A propósito de las recientes protestas sociales se abrió un curioso e interesante debate acerca de la conflictividad en el país. Dejo de lado la peculiaridad de la episódica alianza entre obreros y médicos en los festejos del 1 de mayo con irónicas discrepancias en torno al valor (histórico) de las ocho horas; y eventualmente ignoro el atuendo de ninjas blanqueados de los estudiantes de medicina que remozaron (algo es algo) la estética de las marchas y los bloqueos, aparte de mostrar con el uso de barbijos una (tradicional) capacidad de prevención, no del conflicto, sino de los efectos lacrimógenos de los inevitables gases policiales. Con mayor razón desdeño aquella patética caracterización de La Paz como una “ciudad mártir” por parte de una radioemisora que, también, cuenta en sus filas con un periodista deportivo que relata los partidos anunciando que en el estadio impera un “silencio mustio” (otra redundancia). En fin, una descripción fenomenológica de las protestas llenaría varias páginas y sería mucho más divertida que un debate curioso e interesante, empero nos ocuparemos de eso debido a este asunto de los conflictos.

Curioso —el debate, no el conflicto— porque la mayoría de las opiniones se resumen en asertos que se asemejan al descubrimiento del agua tibia. A manera de ejercicio didascálico intento sintetizar esos sesudos aportes en orden de importancia (no sé si ese orden es por reiteración mediática o profundidad analítica). Así, según analistas y políticos —y los híbridos que tienen ambas caretas—, el conflicto es intrínseco a la sociedad puesto que la sociedad es así (nomás) o no es. Luego, los conflictos son el motor de la historia tal como antes la mentada lucha de clases (ahora las protestas se emiten en horario estelar de Tv y, si corre sangre, los eventos salen en vivo y directo). Finalmente, la conflictividad expresa las disputas por la renta estatal, puesto que la gente que se lanza a las calles forma parte de grupos corporativistas que disimulan su cálculo racional recibiendo las fichas que controlan su asistencia (pero no controlan su beligerancia).

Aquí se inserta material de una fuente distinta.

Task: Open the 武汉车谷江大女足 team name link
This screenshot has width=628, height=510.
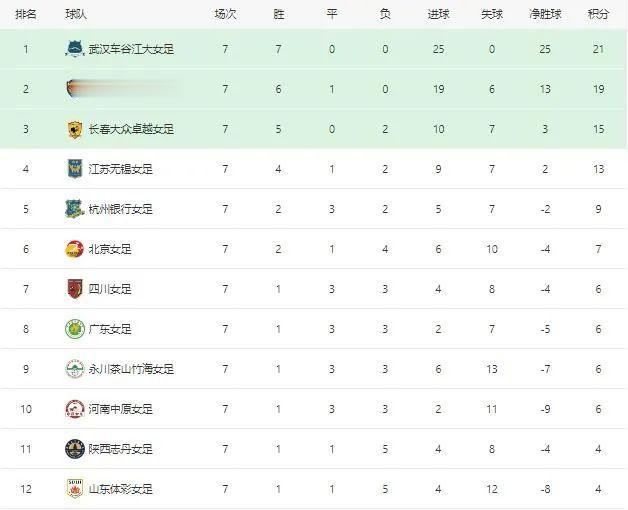Action: [131, 49]
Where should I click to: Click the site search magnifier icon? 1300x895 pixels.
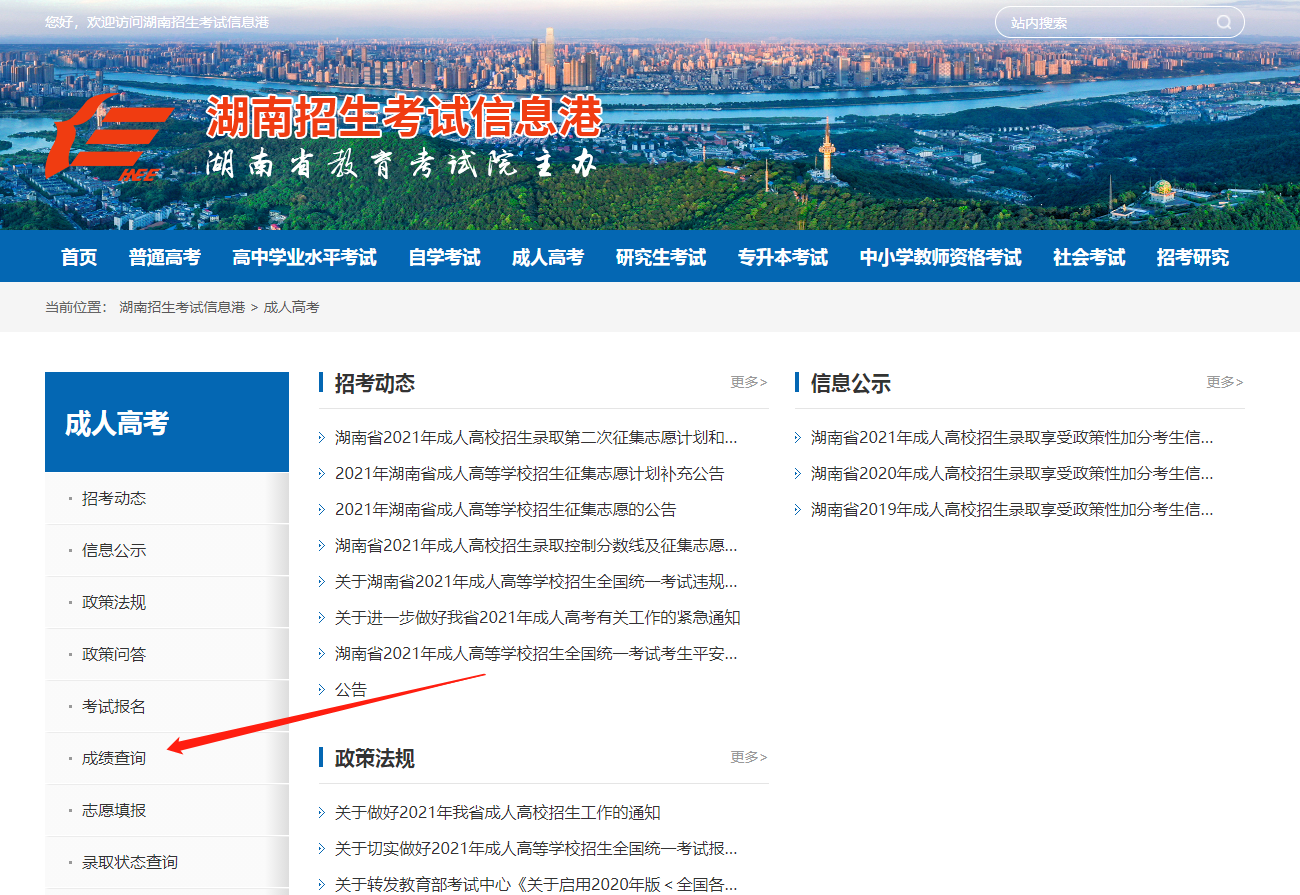(x=1224, y=21)
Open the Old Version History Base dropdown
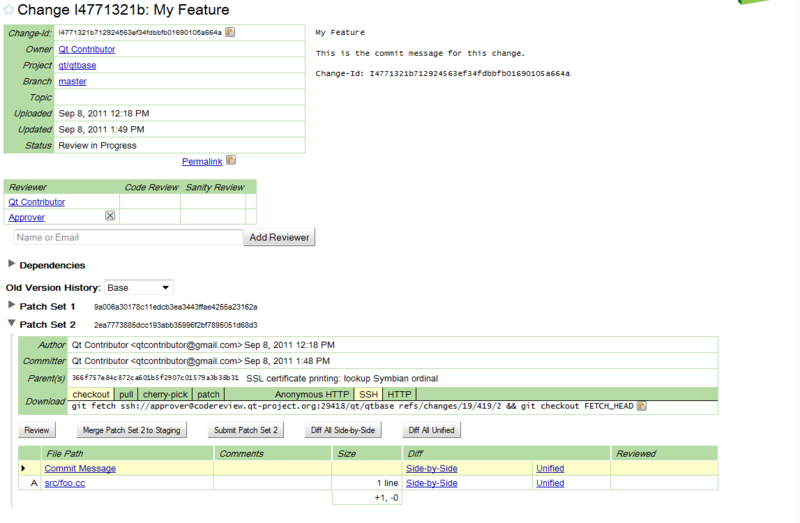The height and width of the screenshot is (523, 800). click(x=139, y=287)
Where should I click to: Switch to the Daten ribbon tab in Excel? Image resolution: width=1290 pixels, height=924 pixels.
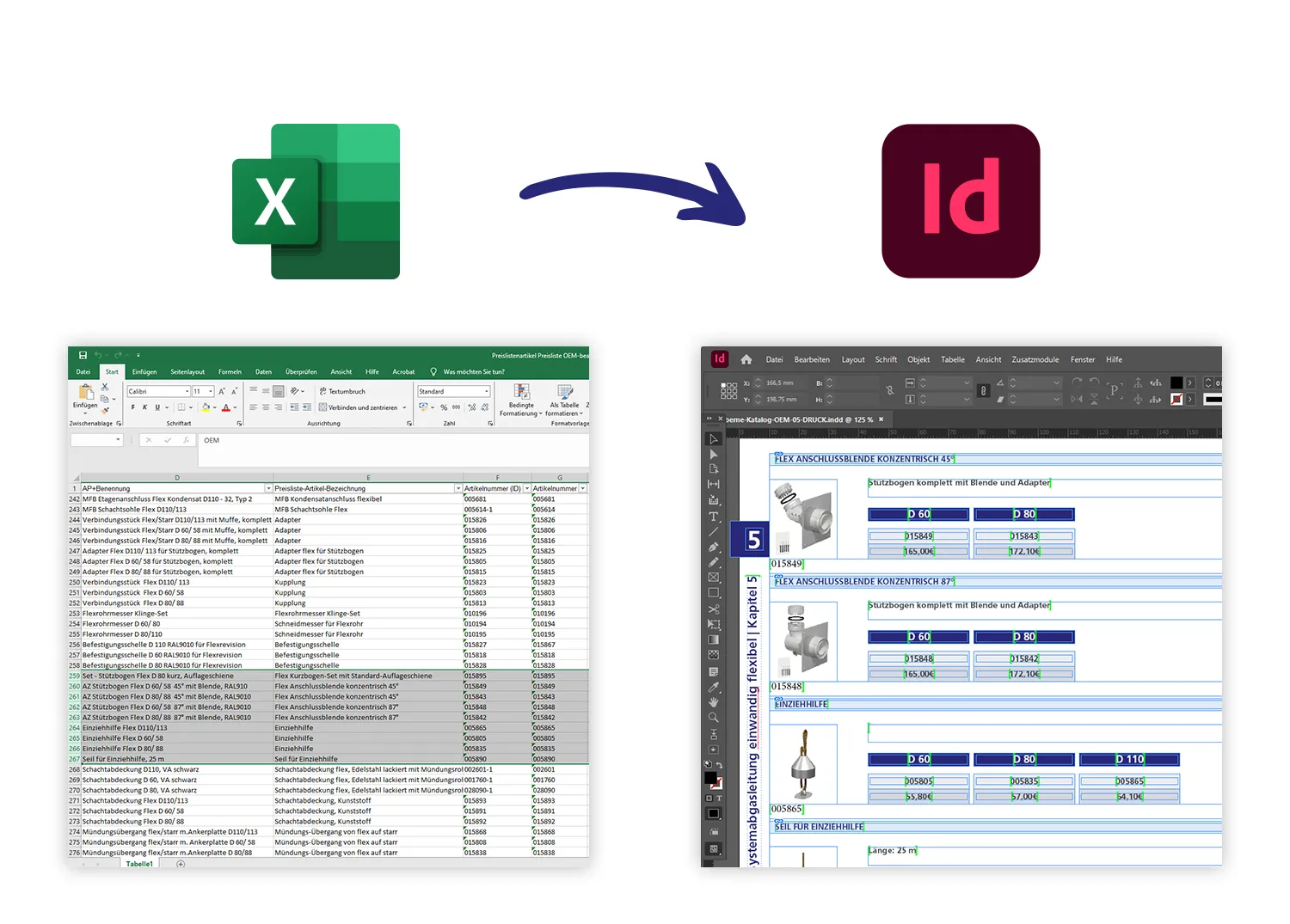pos(263,371)
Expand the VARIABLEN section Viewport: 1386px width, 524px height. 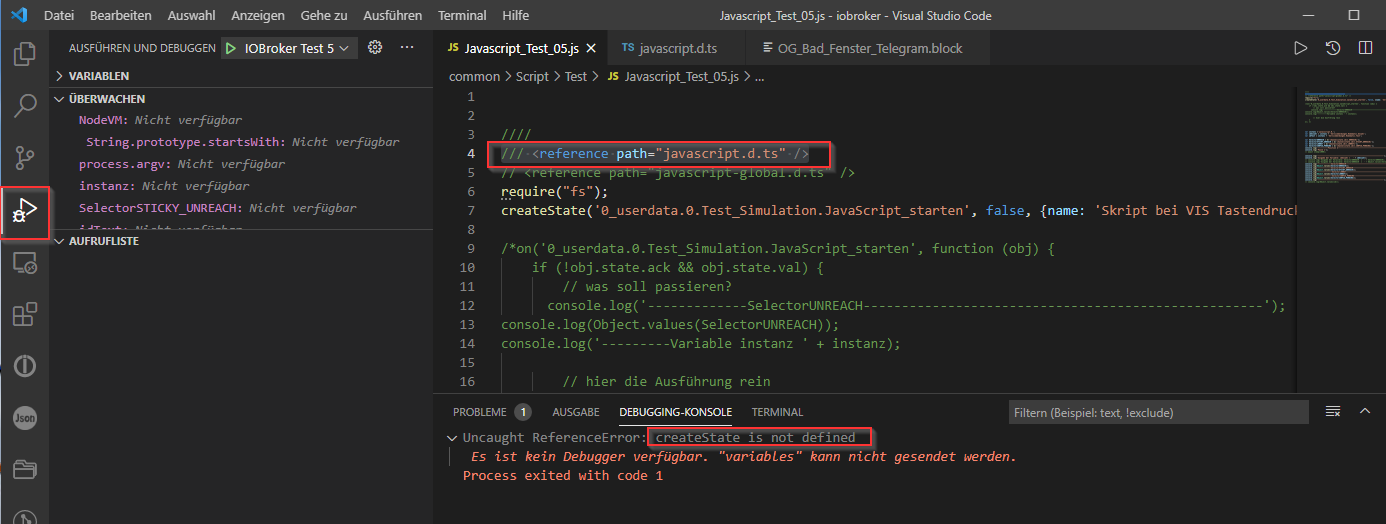98,76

A propósito, la beligerancia tiene incentivos de otra índole, más afines a la cultura política autoritaria que caracteriza el comportamiento de una sociedad acostumbrada al desapego a las normas, etc. (esa es otra veta explicativa que se apoya, más bien, en los prejuicios del “pueblo enfermo”).

También es interesante —el debate, aunque menos que la conflictividad— porque salen a relucir las típicas disputas interpretativas entre los análisis que esgrimen datos cuantitativos y aquellas opiniones que hacen énfasis en lo cualitativo. La versión “cuanti” más raquítica y ofensiva (no porque sea provocativa sino porque ofende) es aquella que se refugia en una esquina del ring y lanza un gancho al hígado sosteniendo que, en promedio, hace una década los conflictos eran 100, en la actualidad son más de 1.000, y en la dictadura (sic) apenas llegaban a la media docena (ojo, el uso del promedio no es por sutileza estadística, es para facilitar una mirada comparativa que induce a la ceguera). La versión “cuali” hace un amague de cintura y se apoya en las cuerdas para lanzar un directo a la mandíbula con el recurso retórico de la distinción entre “temperatura” y “sensación térmica” que antaño se utilizaba para relativizar la crisis económica y ahora se usa para culpar a las “fuerzas” de la oposición. Así, algunos analistas/oficialistas minimizan las protestas para esquivar su comprensión, mientras sus colegas/detractores siguen contando y contando.